Glycerol metabolism is important for cytotoxicity of Mycoplasma pneumoniae

Abstract

Glycerol is one of the few carbon sources that can be utilized by Mycoplasma pneumoniae. Glycerol metabolism involves uptake by facilitated diffusion, phosphorylation, and the oxidation of glycerol 3-phosphate to dihydroxyacetone phosphate, a glycolytic intermediate. We have analyzed the expression of the genes involved in glycerol metabolism and observed constitutive expression irrespective of the presence of glycerol or preferred carbon sources. Similarly, the enzymatic activity of glycerol kinase is not modulated by HPr-dependent phosphorylation. This lack of regulation is unique among the bacteria for which glycerol metabolism has been studied so far. Two types of enzymes catalyze the oxidation of glycerol 3-phosphate: oxidases and dehydrogenases. Here, we demonstrate that the enzyme encoded by the M. pneumoniae glpD gene is a glycerol 3-phosphate oxidase that forms hydrogen peroxide rather than NADH(2). The formation of hydrogen peroxide by GlpD is crucial for cytotoxic effects of M. pneumoniae. A glpD mutant exhibited a significantly reduced formation of hydrogen peroxide and a severely reduced cytotoxicity. Attempts to isolate mutants affected in the genes of glycerol metabolism revealed that only the glpD gene, encoding the glycerol 3-phosphate oxidase, is dispensable. In contrast, the glpF and glpK genes, encoding the glycerol facilitator and the glycerol kinase, respectively, are essential in M. pneumoniae.
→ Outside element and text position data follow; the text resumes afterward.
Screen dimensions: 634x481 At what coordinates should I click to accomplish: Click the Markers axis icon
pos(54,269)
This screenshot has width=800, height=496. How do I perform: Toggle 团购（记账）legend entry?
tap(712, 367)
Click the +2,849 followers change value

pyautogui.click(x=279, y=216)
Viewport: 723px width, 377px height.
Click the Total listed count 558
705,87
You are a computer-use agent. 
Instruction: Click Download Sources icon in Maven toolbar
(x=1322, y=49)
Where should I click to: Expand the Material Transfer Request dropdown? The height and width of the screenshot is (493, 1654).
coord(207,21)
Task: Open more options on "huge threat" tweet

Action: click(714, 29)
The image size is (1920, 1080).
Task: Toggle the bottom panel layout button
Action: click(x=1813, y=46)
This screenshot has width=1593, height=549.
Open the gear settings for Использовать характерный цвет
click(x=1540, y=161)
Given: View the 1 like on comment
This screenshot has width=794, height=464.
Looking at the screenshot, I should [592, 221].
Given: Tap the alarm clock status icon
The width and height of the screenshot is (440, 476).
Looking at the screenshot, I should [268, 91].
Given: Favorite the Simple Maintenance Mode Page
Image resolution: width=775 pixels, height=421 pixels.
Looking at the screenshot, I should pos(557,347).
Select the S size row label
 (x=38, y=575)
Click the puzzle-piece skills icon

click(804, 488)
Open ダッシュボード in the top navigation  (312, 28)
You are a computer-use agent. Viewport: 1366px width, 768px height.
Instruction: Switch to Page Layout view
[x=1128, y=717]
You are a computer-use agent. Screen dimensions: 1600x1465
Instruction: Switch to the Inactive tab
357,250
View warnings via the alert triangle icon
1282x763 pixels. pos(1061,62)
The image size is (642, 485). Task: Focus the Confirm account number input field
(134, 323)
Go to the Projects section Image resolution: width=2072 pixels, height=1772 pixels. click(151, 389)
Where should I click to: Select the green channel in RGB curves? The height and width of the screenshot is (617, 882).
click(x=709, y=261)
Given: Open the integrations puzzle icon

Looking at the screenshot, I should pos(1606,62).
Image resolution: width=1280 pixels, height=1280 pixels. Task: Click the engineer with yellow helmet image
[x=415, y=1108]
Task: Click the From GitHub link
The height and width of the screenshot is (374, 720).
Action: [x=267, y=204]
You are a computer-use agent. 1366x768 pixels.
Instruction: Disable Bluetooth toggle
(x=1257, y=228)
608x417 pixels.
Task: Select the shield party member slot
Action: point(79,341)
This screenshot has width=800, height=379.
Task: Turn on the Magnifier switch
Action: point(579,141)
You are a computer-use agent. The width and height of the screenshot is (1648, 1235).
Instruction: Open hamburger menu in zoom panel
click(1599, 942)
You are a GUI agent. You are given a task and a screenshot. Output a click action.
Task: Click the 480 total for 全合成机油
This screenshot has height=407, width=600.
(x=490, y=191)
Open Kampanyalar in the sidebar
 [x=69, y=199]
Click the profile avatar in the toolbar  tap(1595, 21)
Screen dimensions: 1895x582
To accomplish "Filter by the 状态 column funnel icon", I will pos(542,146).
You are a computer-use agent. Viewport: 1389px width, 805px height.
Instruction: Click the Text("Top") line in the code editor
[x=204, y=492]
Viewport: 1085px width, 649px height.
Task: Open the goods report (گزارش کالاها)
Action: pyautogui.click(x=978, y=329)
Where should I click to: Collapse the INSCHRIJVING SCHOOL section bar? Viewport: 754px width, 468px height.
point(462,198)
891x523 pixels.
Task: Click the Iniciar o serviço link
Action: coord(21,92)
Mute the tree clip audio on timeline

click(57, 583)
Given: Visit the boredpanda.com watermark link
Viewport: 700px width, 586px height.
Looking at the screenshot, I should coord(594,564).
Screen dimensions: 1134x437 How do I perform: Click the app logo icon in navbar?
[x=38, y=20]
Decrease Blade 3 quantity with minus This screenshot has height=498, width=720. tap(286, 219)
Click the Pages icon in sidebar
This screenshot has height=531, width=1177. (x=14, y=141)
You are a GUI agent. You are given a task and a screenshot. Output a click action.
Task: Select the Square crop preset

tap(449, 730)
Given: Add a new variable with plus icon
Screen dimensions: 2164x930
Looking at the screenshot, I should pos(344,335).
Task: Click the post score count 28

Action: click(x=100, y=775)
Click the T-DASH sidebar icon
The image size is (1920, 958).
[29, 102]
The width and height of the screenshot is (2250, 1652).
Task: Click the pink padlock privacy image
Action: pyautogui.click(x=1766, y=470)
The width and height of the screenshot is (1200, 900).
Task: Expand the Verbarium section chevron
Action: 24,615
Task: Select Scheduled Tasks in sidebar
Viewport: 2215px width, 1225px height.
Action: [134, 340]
Thus, the enzymes of glycerol metabolism are crucial for the pathogenicity of M. pneumoniae but also for other essential, yet-to-be-identified functions in the M. pneumoniae cell.

FIG. 1.

Immunoblot analysis of GlpK (A) and GlpD (B) synthesis during growth of M. pneumoniae in the presence of different carbon sources. Antibodies raised against M. pneumoniae GlpK and GlpD were used to determine total amounts of GlpK (A) and GlpD (B) in cells grown in the presence of glucose (lanes 2), glucose and glycerol (lanes 3), or glycerol (lanes 4). The concentrations of the carbon sources were 1% (wt/vol). A total of 50 ng of recombinant Strep-tagged GlpK (A) or His₆-tagged GlpD (B) served as a control (lanes 1).

FIG. 2.

Localization of GlpD. Immunoblot analysis of Triton X-114-treated cell extracts of the wild-type (WT) and glpD mutant (GPM52) with anti-GlpD is shown. A total of 20 μg of protein each from the aqueous phase (C, cytoplasmic fraction) and the detergent phase (M, membrane fraction) was applied to the gel.

FIG. 3.

Localization of GlpD by immunoelectron microscopy. (A) Negative control using gold-labeled anti-rabbit antibody. (B) Positive control using anti-MPN474. (C) Detection of GlpD with anti-GlpD. Some gold particles are indicated by arrows.

FIG. 4.

Isolation of a M. pneumoniae glpD transposon insertion mutant. (A) Schematic representation of the genomic region of the glpD gene in M. pneumoniae and the site of the transposon insertion in the glpD mutant strain GPM52. Probes hybridizing to internal fragments of the glpD and the aac-ahpD genes are depicted as dotted lines. (B) Southern blot analysis to confirm the unique insertion of the minitransposon into the glpD gene of strain GPM52. Chromosomal DNAs of the wild-type (WT) and mutant (GPM52) strains were digested using EcoRV and NdeI. Blots were hybridized with the glpD-specific probe (left) and a probe hybridizing to the aac-ahpD gene of the minitransposon (right). DIG-labeled DNA molecular mass marker III (Roche Applied Science) served as a standard.

FIG. 5.

Growth of M. pneumoniae wild-type (WT) and glpD mutant (GPM52) strains in modified Hayflick medium containing glucose or glycerol as the carbon source. One hundred milliliters of medium was inoculated with 15 mg of cells and incubated for 2, 4, or 6 days at 37°C in 150-cm² cell culture flasks. Glucose and glycerol were added to a final concentration of 1% (wt/vol). Attached cells were collected by scraping, and growth was monitored by determination of the wet weight of the cell pellets. All measurements were done at least twice.

FIG. 6.

Hydrogen peroxide production by wild-type (WT) and glpD mutant (GPM52) strains in the presence of different carbon sources (100 μM) after 20 min. Results are from a representative experiment.

FIG. 7.

Cytotoxicity of M. pneumoniae toward HeLa cell cultures. (A) HeLa cell culture without M. pneumoniae; (B) HeLa cell culture incubated with wild-type M. pneumoniae; (C) HeLa cell culture incubated with the glpD mutant. After 6 days, HeLa cell cultures were stained with crystal violet and photographed.